AUFGABEN »
1. Beantworten Sie anhand des Textes über Gotye diese Fragen:
(a) Aus welchem Land stammt der Musiker Gotye?
(b) Wie heißt der Hamburger Club, in dem das Konzert stattfindet?
(c) Was trank „Wally“ im Backstage-Bereich?
2. Drucken Sie aus dem Text über Gotye den Abschnitt wortgetreu ab, der mit „Mehr als ein“ beginnt und bis einschließlich „Antwort lautet: Nein.“ reicht.
3. Entscheiden Sie, ob die folgenden Aussagen mit dem Text über Gotye übereinstimmen. Antworten Sie jeweils mit Ja oder Nein und zitieren Sie die ausschlaggebenden Worte:
(a) Das Konzert in Hamburg war ausverkauft.
(b) Der Text stellt Gotye als Musiker aus Neuseeland vor.
(c) Die Klänge auf der Bühne werden von Visuals begleitet.

LESETEXT »
Mehr als ein Song
Gotye im Interview
Youtube-Hype, Charts, Cover-Versionen und Parodien: Mit „Somebody that I used to know“ hat der australische Musiker Gotye in den letzten Monaten unsere Ohren gewurmt, unser tägliches Summen dirigiert und uns ein sensationelles Musikvideo beschert. BLONDE hat sich mit Sänger „Wally“ getroffen und wollte wissen, ob er in einem Jahr nur jemand ist, den wir mal kannten. Die Antwort lautet: Nein.
Vor ein paar Stunden streckte sich „Wally“ noch ächzend auf einer Bierbank im Backstage-Bereich des Hamburger Clubs „Uebel & Gefährlich“, trank Tee und erzählte von einer Erkältung gepaart mit einem gelungenen Vorabend: Seine Stimme sei etwas angeschlagen. Jetzt steht er mit seiner Band als Gotye auf der Bühne, spielt ein ausverkauftes Konzert und jeder Ton sitzt. Seine teilweise unerwartet experimentellen Klänge und Sound-Kompositionen werden von grossartigen Visuals begleitet. Wir sind gebannt und elektrisiert. Bis zu den ersten vier Klängen von „Somebody That I Used To Know“ haben wir ganz vergessen, dass doch alle nur wegen einem Song hier sind. Oder etwa nicht?

AUSGANGSMATERIAL »
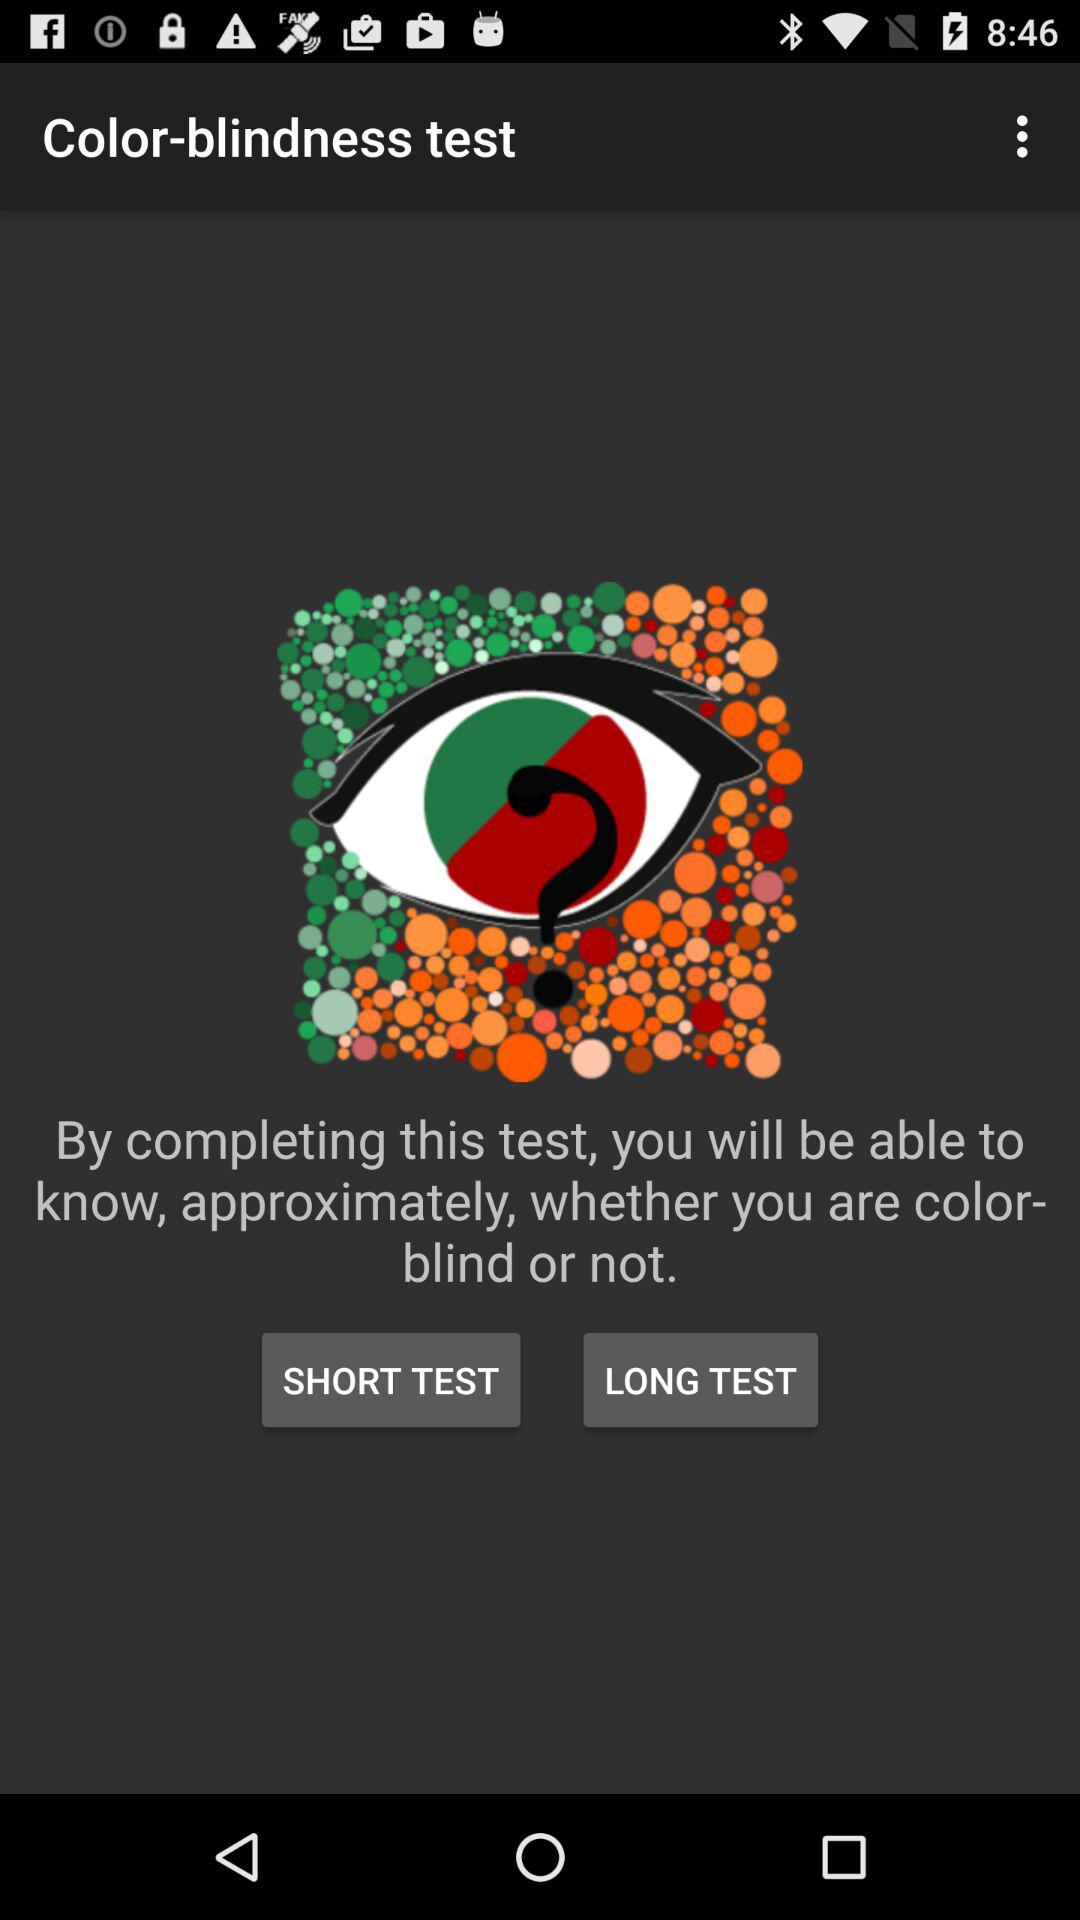 The width and height of the screenshot is (1080, 1920). What do you see at coordinates (700, 1380) in the screenshot?
I see `swipe until the long test` at bounding box center [700, 1380].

ERWARTETE ERGEBNISSE »
1.
(a) Aus Australien.
(b) „Uebel & Gefährlich“.
(c) Tee.

2.
Mehr als ein Song
Gotye im Interview
Youtube-Hype, Charts, Cover-Versionen und Parodien: Mit „Somebody that I used to know“ hat der australische Musiker Gotye in den letzten Monaten unsere Ohren gewurmt, unser tägliches Summen dirigiert und uns ein sensationelles Musikvideo beschert. BLONDE hat sich mit Sänger „Wally“ getroffen und wollte wissen, ob er in einem Jahr nur jemand ist, den wir mal kannten. Die Antwort lautet: Nein.

3.
(a) Ja: „spielt ein ausverkauftes Konzert“
(b) Nein: „der australische Musiker Gotye“
(c) Ja: „werden von grossartigen Visuals begleitet“